After a brief prologue, the audience is introduced to Cinderella. She is waking up in the morning and singing "A Dream is A wish Your Heart Makes." This establishes her as an idealist (and thus deserving of our sympathy). Unfortunately, the script gives us no clue as to what she is dreaming about. Freedom from her servant role? The respect of her step-family? Someone to talk to besides mice and birds? In one song (cut from the movie but presented in the special features section of the latest DVD) Cinderella relates her wish that there could be many of her so she could do her work more efficiently. You go girlfriend! In short, Cinderella is a very bland character. She passively accepts her step-family's abuse, escaping into her unspoken dreams for relief. She only asserts herself once by reminding her stepmother that she is still a member of the family. For this, she is given permission to go the ball if she completes her housework and finds something to wear, a token gesture that is clearly absurd to everyone except, of course, Cinderella. Can anyone see Belle or Jasmine being such a doormat?

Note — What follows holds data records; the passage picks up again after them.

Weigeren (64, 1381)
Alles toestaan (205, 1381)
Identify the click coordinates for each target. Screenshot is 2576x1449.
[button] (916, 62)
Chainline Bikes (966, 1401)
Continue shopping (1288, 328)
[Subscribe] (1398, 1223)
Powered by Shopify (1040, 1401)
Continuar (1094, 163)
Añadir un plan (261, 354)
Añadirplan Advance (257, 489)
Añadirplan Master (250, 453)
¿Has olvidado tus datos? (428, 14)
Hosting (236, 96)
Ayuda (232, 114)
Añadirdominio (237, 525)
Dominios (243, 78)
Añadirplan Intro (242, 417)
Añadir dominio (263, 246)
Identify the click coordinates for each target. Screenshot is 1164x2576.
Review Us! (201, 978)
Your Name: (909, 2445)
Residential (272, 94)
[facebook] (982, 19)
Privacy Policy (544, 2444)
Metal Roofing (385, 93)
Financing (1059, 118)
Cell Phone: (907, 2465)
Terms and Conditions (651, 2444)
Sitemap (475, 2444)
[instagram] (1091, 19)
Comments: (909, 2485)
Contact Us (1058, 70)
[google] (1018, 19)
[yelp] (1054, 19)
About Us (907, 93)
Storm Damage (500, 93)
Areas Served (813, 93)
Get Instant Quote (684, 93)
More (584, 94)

If Cinderella is dull, her male counterpart is nothing short of lifeless. The Prince in Cinderella gets no dialog and almost no screen time. We are given no indication if he is a good man, if he respects Cinderella or anything. All we know is 1) he is a prince and 2) he dances well. Heck, even the prince from "Snow White" got to sing a romantic song at least. Not only does this lack of development make the romance less interesting, it makes Cinderella look like either a social climber or an idiot, weakening her already tenuous appeal.
Perhaps realizing how dull the main characters were, the animators chose to give excessive screen time to the movie's comic relief, Cinderella's friends, the mice. Granted, these characters are amusing. Even so, when the comic relief steals the show from the principals, well, let's just say your story has some problems.
Dinsey loves to proclaim all its animated features as "masterpieces." While many of them are, there are some that do not deserve this appellate in any way. Cinderella is a prime example of this fact.